Daarna zal de rust er weerkeren en dat is precies wat de bewoonsters graag willen, zegt Els Wenselaar. ‘Er kloppen regelmatig toeristen aan die de tuin willen bekijken en we krijgen ook aanvragen voor foto’s in de tuin, voor huwelijken en begrafenissen in de kapel, echt voor van alles, maar ik zeg altijd nee. We hebben het schrikbeeld voor ogen van het Begijnhof waar Jan en alleman bij de bewoonsters naar binnen lopen te kijken. Dat willen we hier ten koste van alles voorkomen.’
De familie Occo
De familie Occo was een rijke Amsterdamse koopmansfamilie. Stamvader was de uit Duitsland afkomstige bankier Pompejus Occo (1483-1537), wiens zoon Sybrand tussen 1556 en 1573 verschillende malen [een jaar] burgemeester van Amsterdam is geweest. Nazaten van deze Occo’s waren de eerste regenten van het hofje, maar al vlak na de bouw maakte ook een lid van de familie Gillès deel uit van het college van regenten. En omdat de laatste Occo’s in de negentiende eeuw kinderloos zijn gestorven, is het die familie die het Occo Hofje sinds die tijd bestuurt, vertelt Els Wenselaar.
‘De familie Gillès is begin 19e eeuw naar België vertrokken. Daar kregen ze als dank voor bewezen diensten de titel baron. Ze heten nu Gillès de Pélichy.

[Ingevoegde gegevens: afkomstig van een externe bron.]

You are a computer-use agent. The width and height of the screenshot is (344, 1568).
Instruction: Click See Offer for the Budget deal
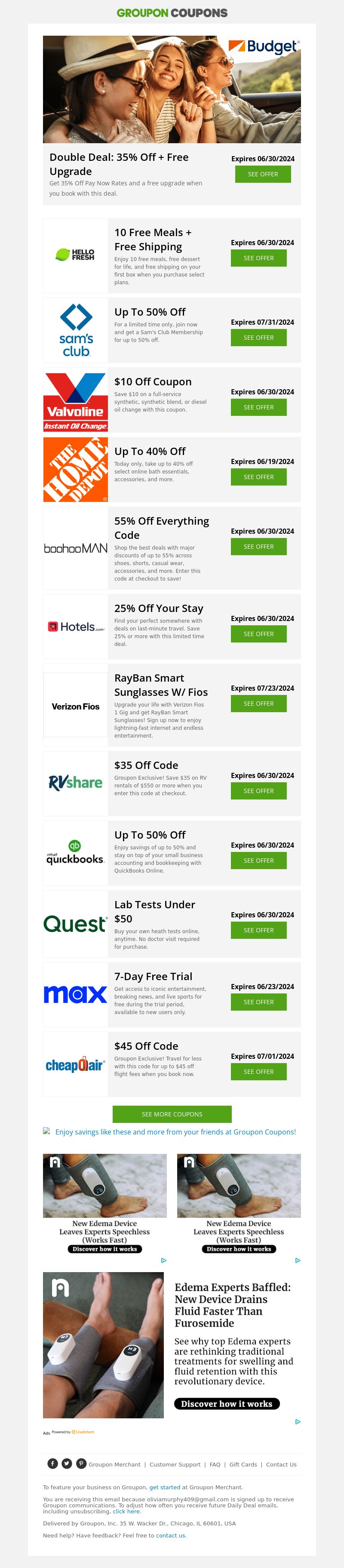tap(262, 174)
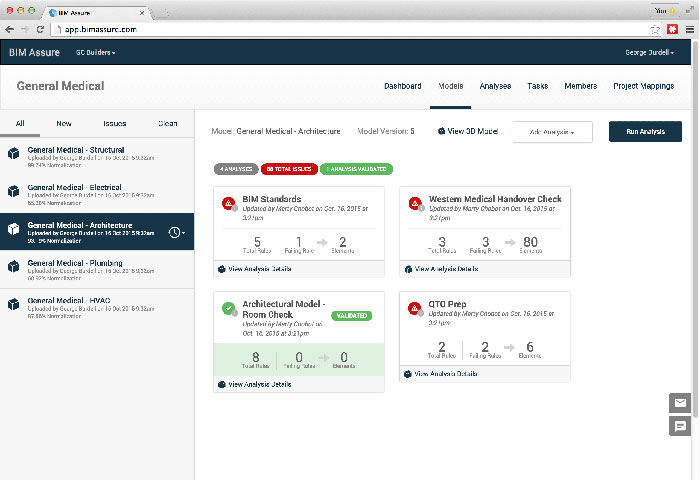Screen dimensions: 700x480
Task: Click the Run Analysis button
Action: pos(645,132)
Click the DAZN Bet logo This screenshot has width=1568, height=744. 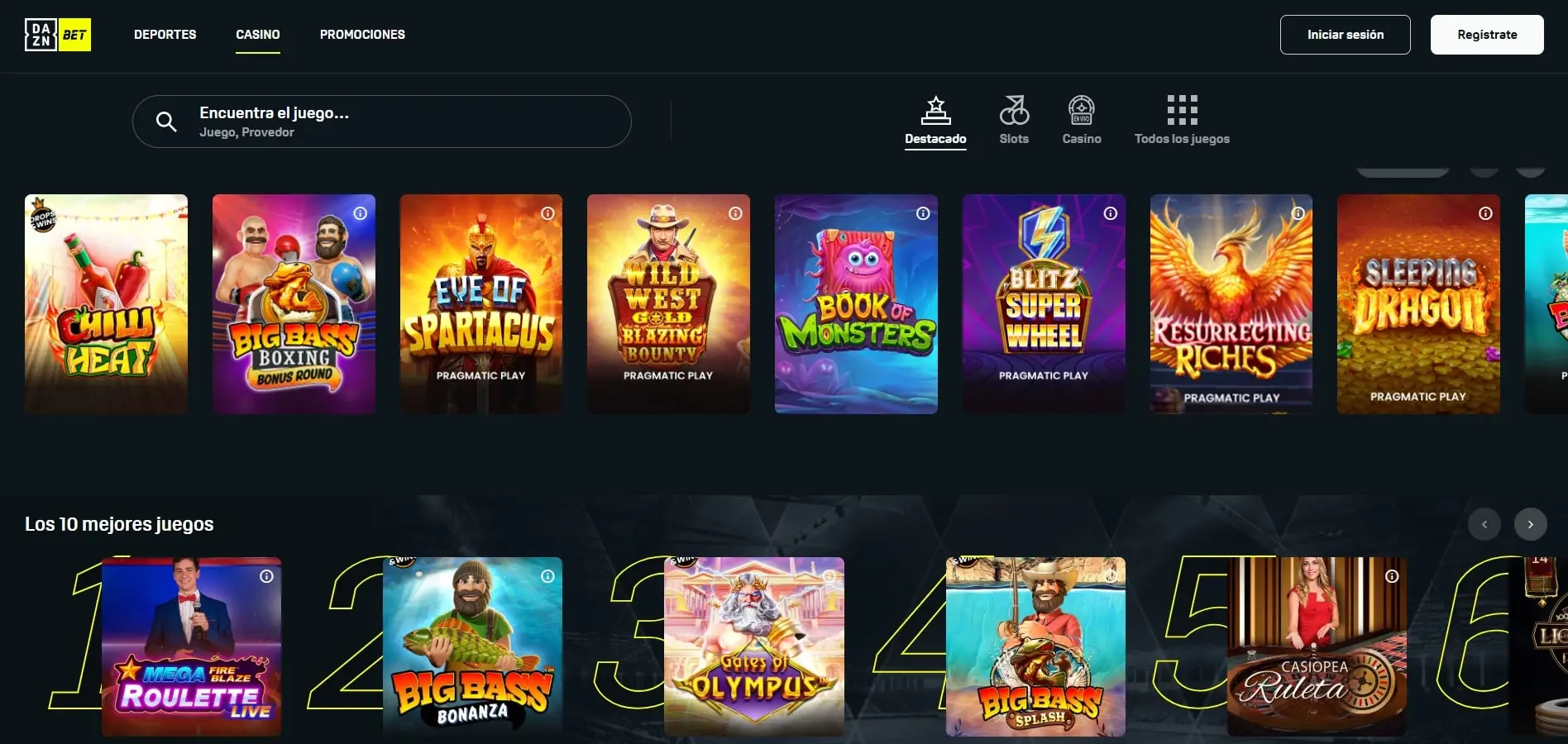58,35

Leden van die familie leveren dus al bijna 250 jaar bestuursleden aan het Occo Hofje, maar ze zijn geen eigenaar, want het hofje is een stichting. Ze zijn overigens zeer belangstellend en bereiden ook hun kinderen voor op het bestuurslidmaatschap. Laatst zijn er twee hier een week op stage geweest. Goed dat ze dat doen.’
Omdat het hofje een rijksmonument is, mag er weinig aan het uiterlijk worden veranderd. Dubbel glas bijvoorbeeld is streng verboden, maar gelukkig bleek het een paar jaar geleden wel mogelijk om de woningen via achterzetramen (!WOON heeft het zelf over voorzetramen) wat beter te isoleren. ‘Dat was een kostbare grap’, zegt Wenselaar, ‘maar de verhoging van het comfort en vermindering van de energiekosten waren het meer dan waard.’
Ter gelegenheid van het jubileum wordt een boek geschreven over het Occo Hofje door twee historici. Wenselaar: ‘Zij kunnen daarbij gebruikmaken van het archief van de familie Occo en met name van de dagboekjes, correspondentie en boekhouding van Cornelia, die nog bijna compleet aanwezig zijn in de Regentenkamer op de eerste verdieping. Dat is heel uitzonderlijk. Het boek komt tegen het eind van het jaar uit en dat wordt een prachtige bekroning van dit jubileumjaar.’
Anne Walsemann in de tuin waar de bewoners van het Occo Hofje elkaar doorgaans ontmoeten.